By Jennifer Cheung
Local governments took a far more active role in dealing with strikes and worker protests in May, directly intervening in half the cases recorded on CLB’s strike map last month.
Local governments intervened or mediated in nine of the 20 strikes recorded in May, compared with just one such intervention in April. Pay demands once again dominated workers’ complaints with nine cases last month, and the manufacturing sector was once again the major source of strikes, primarily in Taiwan, Hong Kong, and foreign invested factories.
Collective bargaining or negotiations with management started in three cases, while police were reportedly deployed in seven cases. Dozens of workers at a Hong Kong toy maker in Dongguan and a logistics company in Nanchang were detained during their protests.

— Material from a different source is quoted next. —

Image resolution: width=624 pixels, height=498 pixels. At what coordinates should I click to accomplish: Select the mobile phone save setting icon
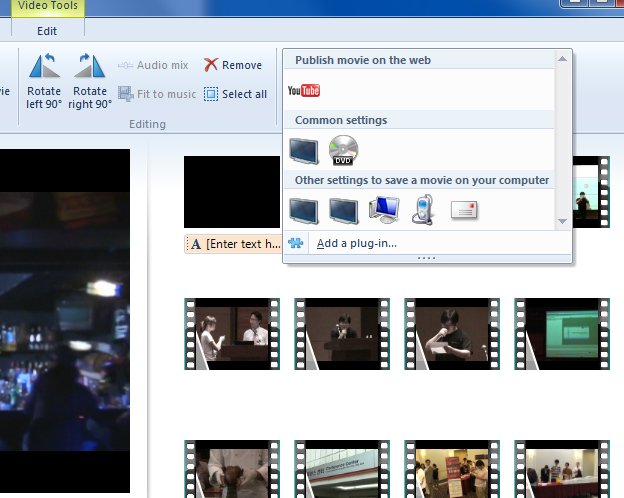pos(424,209)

Transportation strikes by bus and taxi drivers increased by three cases to a total of seven last month. Taxi drivers in Lanzhou, Hainan and Zhejiang staged protests against unlicensed taxis and public transport competitors. Bus drivers in Ningxia, Shandong and Shenzhen went on strike against the increasing number of market rivals, wage arrears and poor remuneration.
Guangdong remains the most strike packed province in China, followed by the Yangtze River Delta, Yunnan and Hainan. In Wenzhou, around 1,000 angry migrant workers took to the streets in late May, demanding that government bring to justice the boss who beat a migrant worker to death over a wage arrears claim in mid -May. Several hundred rural teachers in Guangxi took some of the limelight too as they staged protests outside municipal and provincial governmental buildings demanding a fair and reasonable pension plan. One teacher was said to have committed suicide because of the heavy pension burden. The latest data released by the Ministry of Human Resources and Social Security showed only 16.38 percent of migrant workers have pension plans.
Government intervention in labour disputes can be both a blessing and a curse for workers. Local governments can certainly force employers to accommodate workers’ demands but at the same time they can pressure workers into accepting a deal that only goes partway to meeting their demands and certainly does not address the root causes of their grievances.
Moreover, as the recent issue of Collective Bargaining Research (集体谈判制度研究) shows, government intervention can be a costly and time consuming process for all sides in the dispute.